Ci chiamarono a presentare i quadri in galleria a Milano, io, lui e Mauro Carturan. Mi prese il panico: Sabì, ma quisci ci capiscono nu che dicemo”. Lui non aveva mai paura: “damme retta semo i meglio”.
Il critico d’arte che ci precedeva nell’esposizione era di uno di quelli che andavano per la maggiore nei canali tv di arte. Parlava, parlava… toccò a noi e io esordii “l’arte amici miei è come il noumeno cantiano è inconoscibile ed ogni aggettivo ne uccide la comprensione, perchè siamo tutti digiuni di arte e per quelo la cerchiamo nell’unico discrimine che possiamo: ci piace o non ci piace”.

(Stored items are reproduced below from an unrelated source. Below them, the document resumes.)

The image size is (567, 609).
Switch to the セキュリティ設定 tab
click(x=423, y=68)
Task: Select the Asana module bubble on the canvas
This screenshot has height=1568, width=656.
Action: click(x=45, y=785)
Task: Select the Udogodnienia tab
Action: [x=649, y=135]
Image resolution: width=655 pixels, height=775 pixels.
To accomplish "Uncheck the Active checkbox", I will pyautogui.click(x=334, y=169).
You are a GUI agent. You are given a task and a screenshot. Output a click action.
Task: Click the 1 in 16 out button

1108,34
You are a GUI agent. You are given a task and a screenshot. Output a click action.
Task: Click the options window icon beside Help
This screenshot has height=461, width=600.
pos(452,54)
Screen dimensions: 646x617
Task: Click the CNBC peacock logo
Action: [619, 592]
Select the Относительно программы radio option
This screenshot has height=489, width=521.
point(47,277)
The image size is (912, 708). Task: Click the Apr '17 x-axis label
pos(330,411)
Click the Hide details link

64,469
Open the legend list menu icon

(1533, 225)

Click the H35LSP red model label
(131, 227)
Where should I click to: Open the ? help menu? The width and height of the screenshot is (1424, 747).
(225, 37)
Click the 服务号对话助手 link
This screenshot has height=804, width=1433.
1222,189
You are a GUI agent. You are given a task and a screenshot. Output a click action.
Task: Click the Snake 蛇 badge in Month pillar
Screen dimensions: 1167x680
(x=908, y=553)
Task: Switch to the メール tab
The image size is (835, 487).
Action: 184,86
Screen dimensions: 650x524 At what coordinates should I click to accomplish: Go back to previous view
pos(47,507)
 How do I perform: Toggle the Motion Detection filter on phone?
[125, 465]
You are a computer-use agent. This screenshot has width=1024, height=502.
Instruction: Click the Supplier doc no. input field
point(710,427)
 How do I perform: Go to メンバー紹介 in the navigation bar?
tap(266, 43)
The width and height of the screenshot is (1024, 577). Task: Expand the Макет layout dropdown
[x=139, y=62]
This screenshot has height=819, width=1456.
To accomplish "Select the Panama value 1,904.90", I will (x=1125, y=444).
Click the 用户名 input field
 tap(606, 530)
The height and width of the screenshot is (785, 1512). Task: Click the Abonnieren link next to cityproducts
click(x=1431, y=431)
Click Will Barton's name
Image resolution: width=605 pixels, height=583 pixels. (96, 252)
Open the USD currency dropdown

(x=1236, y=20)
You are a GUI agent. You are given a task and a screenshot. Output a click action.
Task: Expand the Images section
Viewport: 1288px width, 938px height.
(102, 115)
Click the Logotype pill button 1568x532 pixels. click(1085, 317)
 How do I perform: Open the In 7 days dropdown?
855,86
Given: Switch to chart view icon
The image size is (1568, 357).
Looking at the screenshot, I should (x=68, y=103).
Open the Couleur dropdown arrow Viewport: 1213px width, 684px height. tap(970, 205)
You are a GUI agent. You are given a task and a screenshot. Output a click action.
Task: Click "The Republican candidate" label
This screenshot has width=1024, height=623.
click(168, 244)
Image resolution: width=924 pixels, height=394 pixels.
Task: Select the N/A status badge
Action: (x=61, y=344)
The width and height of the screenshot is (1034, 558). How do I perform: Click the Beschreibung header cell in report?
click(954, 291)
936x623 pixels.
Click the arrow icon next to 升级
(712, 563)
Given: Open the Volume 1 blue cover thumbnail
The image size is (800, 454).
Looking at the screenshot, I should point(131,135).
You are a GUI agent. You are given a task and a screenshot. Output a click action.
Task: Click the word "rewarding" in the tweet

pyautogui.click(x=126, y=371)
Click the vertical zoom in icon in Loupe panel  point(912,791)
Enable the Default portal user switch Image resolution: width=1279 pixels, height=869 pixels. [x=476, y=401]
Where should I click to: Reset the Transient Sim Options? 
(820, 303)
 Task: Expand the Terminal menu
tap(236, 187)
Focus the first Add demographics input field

Sabino rideva: ci su ditta ca nu non capiscemo un c… ma isso manco”. Abbiamo preso l’applauso, perchè eravamo e siamo “furbi” in quel poco che sappiamo di non sapere.
Grazie Sabino, quel 9 settembre mi sono sentito un poco come i nostri soldati tanti anni prima, perduto.
IL RICORDO DI SABINO
Nel marzo del 1975 Lelio Grassucci mi convocò
nella nuova sede della Federazione, in via Isonzo.
Il segretario era impegnato in una riunione. Lo
aspettai nel suo ufficio. Appeso a una parete c’era
un dipinto di Ennio Calabria, L’uomo con la
bandiera rossa. Grassucci mi aveva chiamato per
propormi di lavorare nel partito. Io ero indeciso.
La scelta era difficile, perché la prospettiva era
quella di fare il segretario provinciale del Pci. Quel
dipinto, così affascinante e misterioso, mi inquietò.
Un uomo porta una bandiera rossa, che lo avvolge.
Curvo sotto il peso, l’uomo stringe l’asta nel suo
pugno poderoso. E’ solo. Cammina lento nel
silenzio di una pianura che immagini immensa.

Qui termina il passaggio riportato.